2019 Fiscal Year Research-status Report
新たな2型糖尿病腎線維化モデルの開発および解析から迫る糖尿病腎症病態
Project/Area Number |
19K18015
|
Research Institution | Dokkyo Medical University |
Principal Investigator |
水沼 有威子 獨協医科大学, 医学部, 助教 (80784008)
|
Project Period (FY) |
2019-04-01 – 2023-03-31
|
Keywords | 2型糖尿病 / 糖尿病腎症 / 線維化 / 内因性抗線維化ペプチドAcSDKP |
Outline of Annual Research Achievements |
新たな2型糖尿病腎線維化モデルとしてCD-1db/dbマウスを作製し、既に腎臓・心臓で高度な線維化を呈することを確認している。 表現型の解析について、CD-1db/dbは、8週時点で血糖値、体重、摂食量、飲水量がBKSdb/dbを上回り、体重はより重い傾向であった。空腹時血中インスリン濃度に関して、16週でCD-1db/dbはBKSdb/dbより高値であったが、24週では有意に低値となり、CD-1db/dbはインスリン抵抗性出現の後にインスリン分泌不全を来すことが示唆された。血中シスタチンC濃度は、16週から24週にかけてCD-1db/dbは増加傾向を示した。尿中Alb/Cr比に関して、CD-1db/dbはBKSdb/dbに比べて高値であった。CD-1db/dbは尿中AcSDKP(内因性抗線維化ペプチド)が低値となり、網羅的遺伝子解析の結果ではFibronectin 1、Angptl 4、CTGFといった線維化関連遺伝子がより強く誘導されていた。AcSDKPの前駆蛋白thymosin beta4およびAcSDKP合成に必須の酵素prolyl oligopeptidaseの遺伝子発現が、CD-1db/dbでは低下していた。 新たに肝臓組織の解析を行った。組織学的定量として、Masson trichrome染色およびSirius red染色を用いて肝線維化の差異を確認し、CD-1db/dbはBKSdb/dbに比べて有意に線維化が顕著であることが分かった。 これらの結果は、第56回日本臨床分子医学会学術集会、第62回日本糖尿病学会年次学術集会、第55回欧州糖尿病学会(EASD)、第34回日本糖尿病合併症学会、および第6回北関東糖尿病研究会にて発表し、Journal of Diabetes Investigation誌に論文報告した(doi: 10.1111/jdi.13311)。
|
Current Status of Research Progress |
Current Status of Research Progress
3: Progress in research has been slightly delayed.
Reason
金沢医科大学で作製したCD-1db/dbを獨協医科大学にても確立するために、金沢医科大学からCD-1db/mの雄と雌(CD-1db/m同士を交配させてCD-1db/dbを得る)を移送する各種手続きを進めており、実際にCD-1db/dbを用いた更なる解析を行えていないためである。
|
Strategy for Future Research Activity |
まずは獨協医科大学でのCD-1db/dbの確立を早急に進める。

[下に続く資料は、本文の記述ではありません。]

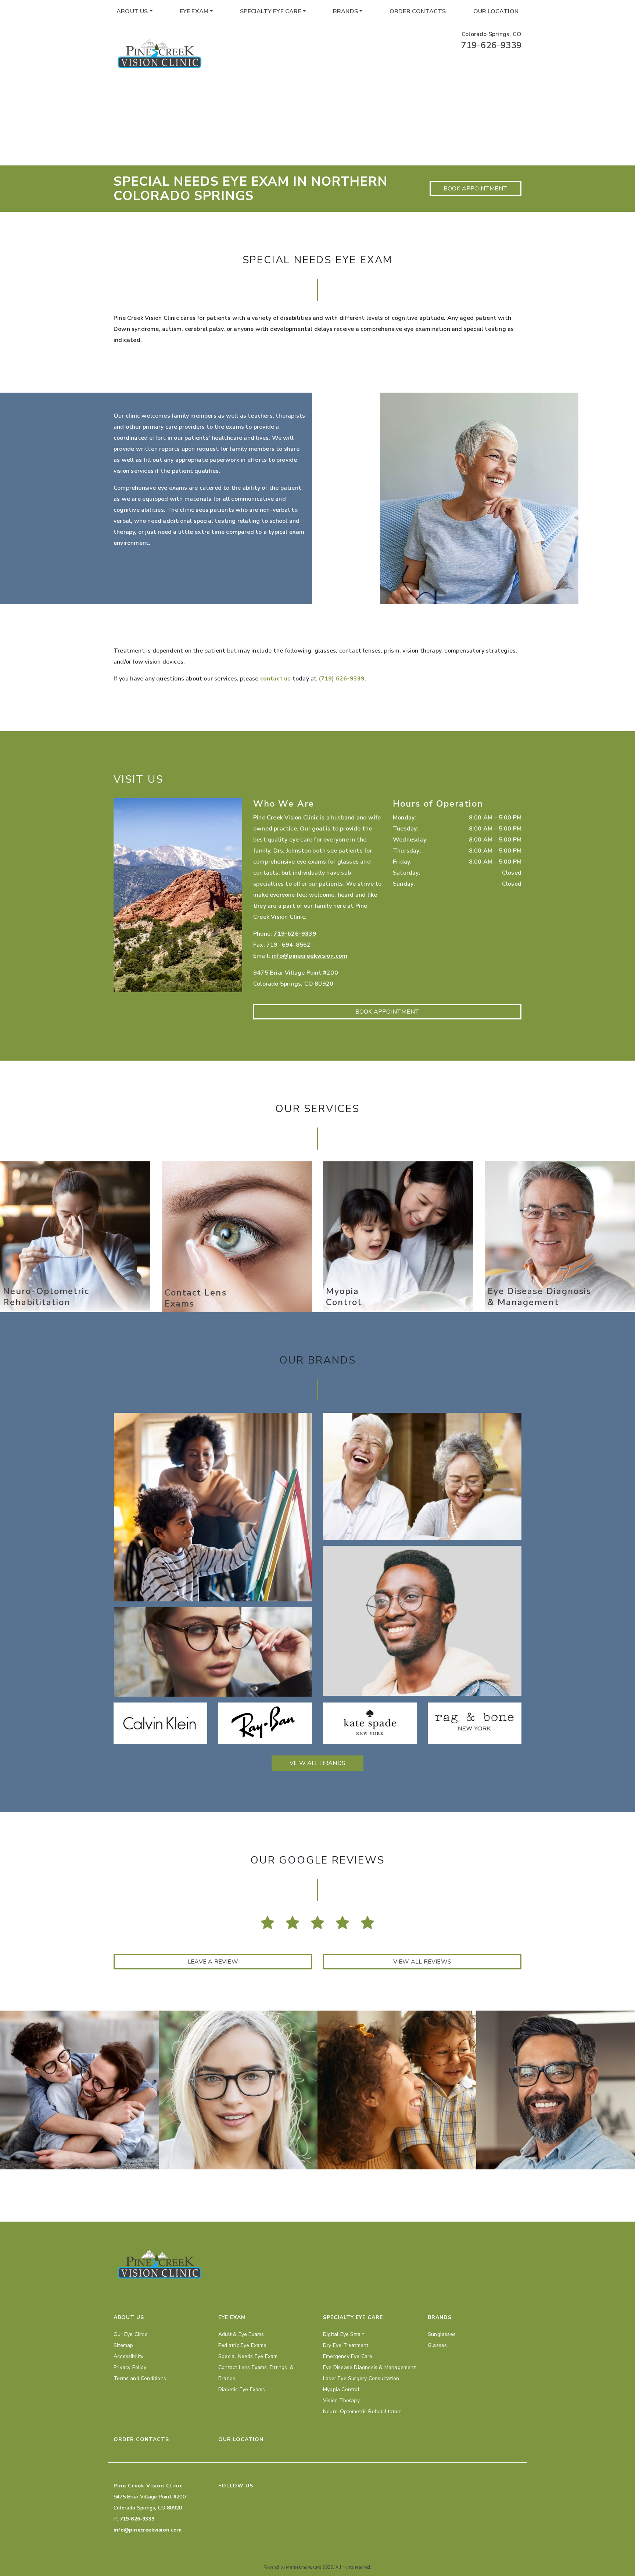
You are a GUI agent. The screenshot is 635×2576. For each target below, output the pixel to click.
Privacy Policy (130, 2367)
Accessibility (129, 2356)
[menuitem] (134, 11)
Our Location (496, 11)
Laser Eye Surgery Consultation (361, 2378)
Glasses (437, 2345)
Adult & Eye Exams (241, 2334)
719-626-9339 (491, 45)
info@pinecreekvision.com (309, 956)
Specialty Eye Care (270, 11)
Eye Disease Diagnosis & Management (369, 2367)
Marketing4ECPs (303, 2567)
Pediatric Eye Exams (242, 2345)
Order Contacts (418, 11)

表現型の解析として、16週および24週の結果は報告しているが、8週や12週については中途であり、それらの解析を行う。同時に、表現型の解析の次に挙げた研究課題である介入実験も行う。 金沢医科大学で得られたCD-1db/dbの膵臓組織についても解析中であり、膵臓組織に対してHE染色を行い、CD-1db/dbにおいて膵島委縮などがBKSdb/dbに比べて強く見られるか等を検討する。
|
Causes of Carryover |
獨協医科大学にてCD-1db/dbを確立するための手続き等に時間を要し、実際に計画通りに実験を進められなかったため。
令和2年度の経費と合わせて試薬の購入、マウスを金沢医科大から輸送する費用等に充当する。